What to produce:
Retype each of the records below word for word, leaving out the pictures.

Records:

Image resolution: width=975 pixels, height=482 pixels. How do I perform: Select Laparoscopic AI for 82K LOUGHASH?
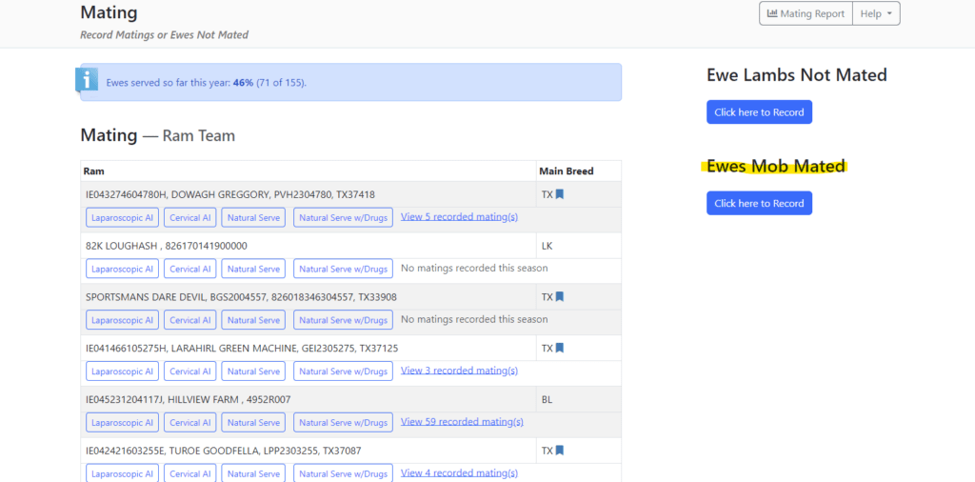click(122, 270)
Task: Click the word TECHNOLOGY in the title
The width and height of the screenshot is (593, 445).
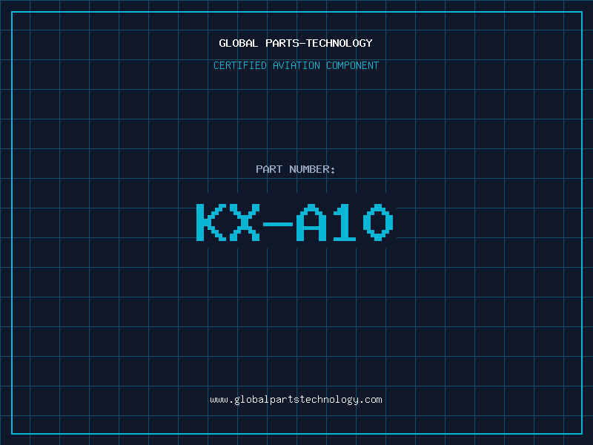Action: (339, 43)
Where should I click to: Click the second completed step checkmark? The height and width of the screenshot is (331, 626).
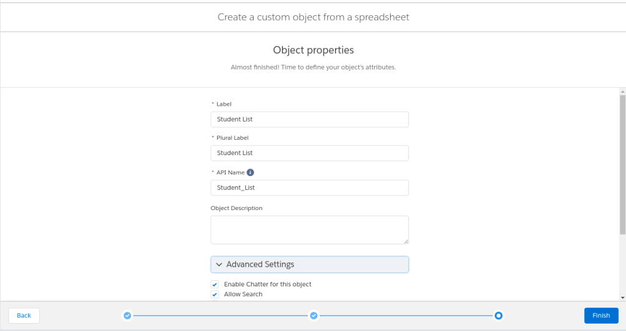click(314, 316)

Problem solution:
Image resolution: width=975 pixels, height=482 pixels. How do I perform: Select Laparoscopic AI for 82K LOUGHASH?
click(122, 270)
Task: Click the word TECHNOLOGY in the title
The width and height of the screenshot is (593, 445).
Action: (339, 43)
Where should I click to: Click the second completed step checkmark? The height and width of the screenshot is (331, 626).
click(314, 316)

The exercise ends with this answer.